対人恐怖症者は自分自身の言動によって、褒められたりけなされたりされなかったら不安になる。
どんなにほめられたり、どんなに叱られても、自分自身の言動が原因である場合には不安にならないであろう。
自分はなぜほめられたのか、なぜけなされたのかがわかるからである。
昼間、人通りのある道であなたが倒れたとする。
通行人は、警察なり病院なりに電話してくれる。
救急車がくる。
病院に運ばれる。
しばらくして治る。
なぜ倒れたのかわからない。
数日後、再び倒れる。
同じことが繰り返されて、
やはり治る。
医者に説明を求めても分らないという。
あなたに原因はないという。
こんなことが繰り返されたら、たいていの人は不安になる。
不安な人は、こんな状態なのである。
他人から非難され軽蔑されると、我々の多くは動揺する。
不安になる。
それは、我々が必ずしも自分の行動によって他人から非難されたり軽蔑されたりするのではないからである。
しかし、他人から軽蔑されたり、非難されたりしたからといって動揺する必要はない。
「なんと疑い深いのだ」と相手があなたを非難したからといって、決してあなたを疑い深いと非難しているわけではない。
あなたが疑い深いかどうかなど、対人恐怖症の彼にとってはさして問題ではない。
対人恐怖症の彼にとって問題なのは、自分が疑い深いと思われはしないか、という不安を克服することなのである。
その不安を克服しようとして、「君は疑い深いねえ」とあなたを非難し、けいべつしているだけである。
しかし、疑い深いと言われれば、たいていの人は不快になる。
対人恐怖症のその人は自分を守ろうとして他人を疑い深いと非難し、実は他人に不快感をあたえてしまっているのである。

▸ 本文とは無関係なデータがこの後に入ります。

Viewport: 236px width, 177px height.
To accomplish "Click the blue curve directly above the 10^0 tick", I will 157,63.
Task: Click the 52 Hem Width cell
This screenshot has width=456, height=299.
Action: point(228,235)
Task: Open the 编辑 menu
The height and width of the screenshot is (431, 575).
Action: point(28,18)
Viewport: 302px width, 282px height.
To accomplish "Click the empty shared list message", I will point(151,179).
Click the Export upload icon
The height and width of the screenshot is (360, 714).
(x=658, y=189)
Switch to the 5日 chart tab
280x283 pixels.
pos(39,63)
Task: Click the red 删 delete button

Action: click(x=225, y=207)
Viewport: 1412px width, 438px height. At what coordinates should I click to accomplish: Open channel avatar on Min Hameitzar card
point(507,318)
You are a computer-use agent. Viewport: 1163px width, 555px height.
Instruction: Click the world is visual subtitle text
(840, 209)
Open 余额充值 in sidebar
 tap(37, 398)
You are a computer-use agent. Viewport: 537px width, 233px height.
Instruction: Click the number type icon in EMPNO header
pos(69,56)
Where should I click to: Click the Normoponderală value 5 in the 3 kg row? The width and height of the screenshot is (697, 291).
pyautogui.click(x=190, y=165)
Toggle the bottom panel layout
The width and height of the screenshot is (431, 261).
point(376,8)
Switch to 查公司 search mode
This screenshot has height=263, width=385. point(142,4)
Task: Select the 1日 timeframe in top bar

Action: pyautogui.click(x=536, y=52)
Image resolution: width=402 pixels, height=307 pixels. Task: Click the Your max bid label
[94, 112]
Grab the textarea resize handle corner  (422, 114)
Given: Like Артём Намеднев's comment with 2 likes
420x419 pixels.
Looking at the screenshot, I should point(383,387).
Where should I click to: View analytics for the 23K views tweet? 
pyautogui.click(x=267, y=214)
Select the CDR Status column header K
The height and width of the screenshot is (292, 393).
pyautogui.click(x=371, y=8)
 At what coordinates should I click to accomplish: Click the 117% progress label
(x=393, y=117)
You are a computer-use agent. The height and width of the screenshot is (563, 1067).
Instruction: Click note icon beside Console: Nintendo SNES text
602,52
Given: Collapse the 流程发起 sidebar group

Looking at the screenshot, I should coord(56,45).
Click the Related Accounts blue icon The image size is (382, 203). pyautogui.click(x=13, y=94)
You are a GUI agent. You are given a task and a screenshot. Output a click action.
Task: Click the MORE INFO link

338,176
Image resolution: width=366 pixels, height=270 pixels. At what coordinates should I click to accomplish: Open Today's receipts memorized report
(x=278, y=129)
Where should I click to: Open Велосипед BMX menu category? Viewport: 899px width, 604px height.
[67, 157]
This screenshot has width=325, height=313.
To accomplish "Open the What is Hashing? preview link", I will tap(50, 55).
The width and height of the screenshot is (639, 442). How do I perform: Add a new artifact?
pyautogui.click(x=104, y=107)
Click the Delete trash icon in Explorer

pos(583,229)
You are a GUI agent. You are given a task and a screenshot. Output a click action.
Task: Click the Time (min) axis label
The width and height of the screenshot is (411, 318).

対人恐怖症者のようにすぐに他人を非難し軽蔑する人の中には、自分に失望している人が多い。
自分をとりまく人にまで、一緒に他人を非難したり軽蔑したりすることを要求する者までいる。
対人恐怖症者はとにかく、黙ってテレビを見ることも、新聞を読むこともできない。
絶えず自分の見るもの聞くものを非難し、軽蔑していないと気持ちが収まらない。
自分自身への失望が激しければ激しいほど、そうである。
対人恐怖症者は黙って他人の活躍を見ていたら、自分の臆病を認めることになりはしないかと、恐れているのである。
そこでけなす。
それに他人が同調しないと機嫌が悪い。
人生の可能性に直面するよりも、他人を軽蔑している方が優しいのである。
人生の可能性に直面するよりも妻を非難している夫のなんと多いことか。
恋人同士でも同じである。
恋人を非難するのは、恋人の言動に問題があるのではない。
非難する側の心に問題があるのである。
すべての非難がそうだといっているのでは、もちろんない。
問題の所在を明確にする必要を強調しているのである。
したがって、対人恐怖症者のように自分に失望している者は、他人と共に人生を楽しむことができない。
対人恐怖症者のように自分に失望している者は、他人からの批判に対しては、極めて敏感に反応する。
他人からの批判など当然許せない。そのくせ、自分を何ら批判していない人間に対してすら鋭い批判をあびせるのが、自分に失望している人間である。
対人恐怖症である。
自分に失望した者の最後の防衛手段が、人々に罵声中傷をあびせることである。
時々、「私の父は、夕食の時、えんえんと近所の悪口をいい続けます」などと言う人もいる。
この父親は、自分に失望している人であろう。何かを回避して生きてきた人である。
そして自分を守ろうとして他人に罵声中傷をあびせ、他人を傷つけ、結果として自分も傷つけてきたのである。